Anklageerhebung gegen „FragDenStaat“-Chefredakteur
Pressemitteilung vom 20.02.2024
Gegen einen 35-jährigen Journalisten, der unter anderem als Chefredakteur und Projektleiter der Transparenz- und Rechercheplattform „FragDenStaat“ tätig ist, hat die Staatsanwaltschaft Berlin am 25. Januar 2024 Anklage wegen verbotener Mitteilungen über Gerichtsverhandlungen zum Landgericht Berlin erhoben.
Der Angeschuldigte soll bei „FragDenStaat“ drei Beschlüsse des Amtsgerichts München im Wortlaut aus einem Ermittlungsverfahren der Generalstaatsanwaltschaft München gegen Klimaaktivist:innen der „Letzten Generation“ veröffentlicht haben. Dass diese Veröffentlichung gegen § 353d des Strafgesetzbuches verstoßen haben dürfte, soll ihm dabei bewusst gewesen sein. Der Angeschuldigte geht davon aus, dass die Strafvorschrift des § 353d StGB gegen das höherrangige Recht von Artikel 5 Absatz 1 des Grundgesetzes und Artikel 10 der Europäischen Menschenrechtskonvention verstößt und will dies im Rahmen des Instanzenzugs von den Gerichten überprüfen lassen.
Die Anklageerhebung zum Landgericht erfolgte vor diesem Hintergrund nicht in Hinblick auf eine etwaige Straferwartung, sondern da den aufgeworfenen Rechtsfragen eine besondere Bedeutung in Hinblick auf die Pressefreiheit zukommt. Insofern wäre die nächste Instanz im Rahmen eines Revisionsverfahrens bereits der Bundesgerichtshof, so dass jedenfalls eine bundeseinheitlich anzuwendende Bewertung der Rechtsfragen durch die Fachgerichte erfolgen würde.
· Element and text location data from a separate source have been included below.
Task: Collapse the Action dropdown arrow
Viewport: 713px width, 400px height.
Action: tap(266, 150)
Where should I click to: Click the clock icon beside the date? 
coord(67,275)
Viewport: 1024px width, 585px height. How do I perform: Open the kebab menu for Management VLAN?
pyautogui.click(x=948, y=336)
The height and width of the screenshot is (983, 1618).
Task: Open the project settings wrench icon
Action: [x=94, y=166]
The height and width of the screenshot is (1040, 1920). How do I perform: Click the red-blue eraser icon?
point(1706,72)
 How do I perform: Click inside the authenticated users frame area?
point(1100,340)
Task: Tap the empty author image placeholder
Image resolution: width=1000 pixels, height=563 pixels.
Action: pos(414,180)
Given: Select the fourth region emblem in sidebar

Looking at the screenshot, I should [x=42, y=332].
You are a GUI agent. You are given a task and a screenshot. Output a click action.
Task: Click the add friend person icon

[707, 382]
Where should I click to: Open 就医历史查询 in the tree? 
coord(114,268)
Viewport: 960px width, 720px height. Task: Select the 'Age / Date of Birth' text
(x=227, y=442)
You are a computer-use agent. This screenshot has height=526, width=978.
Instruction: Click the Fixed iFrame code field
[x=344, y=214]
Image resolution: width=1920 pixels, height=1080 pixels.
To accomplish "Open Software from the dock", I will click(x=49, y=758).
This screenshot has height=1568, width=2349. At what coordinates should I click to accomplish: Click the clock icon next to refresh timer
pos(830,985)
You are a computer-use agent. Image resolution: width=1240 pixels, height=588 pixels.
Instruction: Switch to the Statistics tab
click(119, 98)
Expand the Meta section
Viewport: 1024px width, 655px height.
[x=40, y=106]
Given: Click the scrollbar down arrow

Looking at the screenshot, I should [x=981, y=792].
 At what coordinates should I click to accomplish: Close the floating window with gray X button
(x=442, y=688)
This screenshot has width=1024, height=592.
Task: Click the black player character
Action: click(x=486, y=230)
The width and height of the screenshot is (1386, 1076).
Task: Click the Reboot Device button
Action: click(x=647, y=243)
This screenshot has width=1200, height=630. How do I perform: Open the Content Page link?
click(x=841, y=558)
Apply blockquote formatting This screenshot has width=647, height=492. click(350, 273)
§ 353d Strafgesetzbuch: Verbotene Mitteilungen über Gerichtsverhandlungen
Mit Freiheitsstrafe bis zu einem Jahr oder mit Geldstrafe wird bestraft, wer
1. entgegen einem gesetzlichen Verbot über eine Gerichtsverhandlung, bei der die Öffentlichkeit ausgeschlossen war oder über den Inhalt eines die Sache betreffenden amtlichen Dokuments öffentlich eine Mitteilung macht,
2. entgegen einer vom Gericht auf Grund eines Gesetzes auferlegten Schweigepflicht Tatsachen unbefugt offenbart, die durch eine nichtöffentliche Gerichtsverhandlung oder durch ein die Sache betreffendes amtliches Dokument zu seiner Kenntnis gelangt sind, oder
3. die Anklageschrift oder andere amtliche Dokumente eines Strafverfahrens, eines Bußgeldverfahrens oder eines Dis-ziplinarverfahrens, ganz oder in wesentlichen Teilen, im Wortlaut öffentlich mitteilt, bevor sie in öffentlicher Verhandlung erörtert worden sind oder das Verfahren abgeschlossen ist.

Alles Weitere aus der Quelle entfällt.